[TASK PROMPT] Pictures aside, repeat every entry exactly.

Collected data:
%%
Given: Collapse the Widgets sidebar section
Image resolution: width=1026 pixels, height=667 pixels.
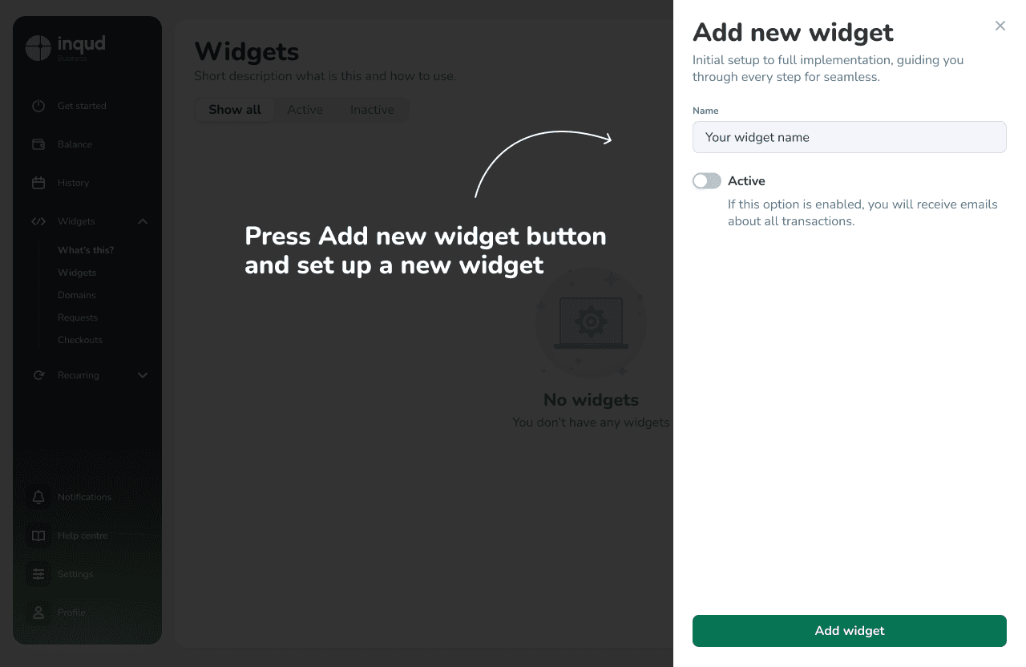Looking at the screenshot, I should pyautogui.click(x=143, y=221).
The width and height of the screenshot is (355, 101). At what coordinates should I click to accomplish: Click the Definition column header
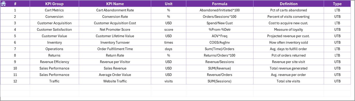pos(289,4)
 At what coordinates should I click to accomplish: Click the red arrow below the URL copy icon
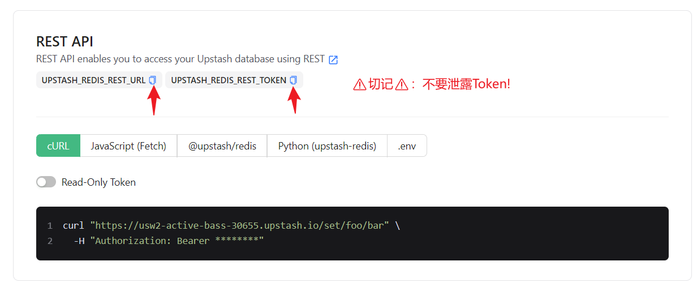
%%
[WRITTEN RESPONSE]
Given: Collapse the Widgets sidebar section
Image resolution: width=1026 pixels, height=667 pixels.
Looking at the screenshot, I should pyautogui.click(x=143, y=221).
The width and height of the screenshot is (355, 101). At what coordinates should I click to accomplish: Click the Definition column header
pos(289,4)
 At what coordinates should I click to accomplish: Click the red arrow below the URL copy icon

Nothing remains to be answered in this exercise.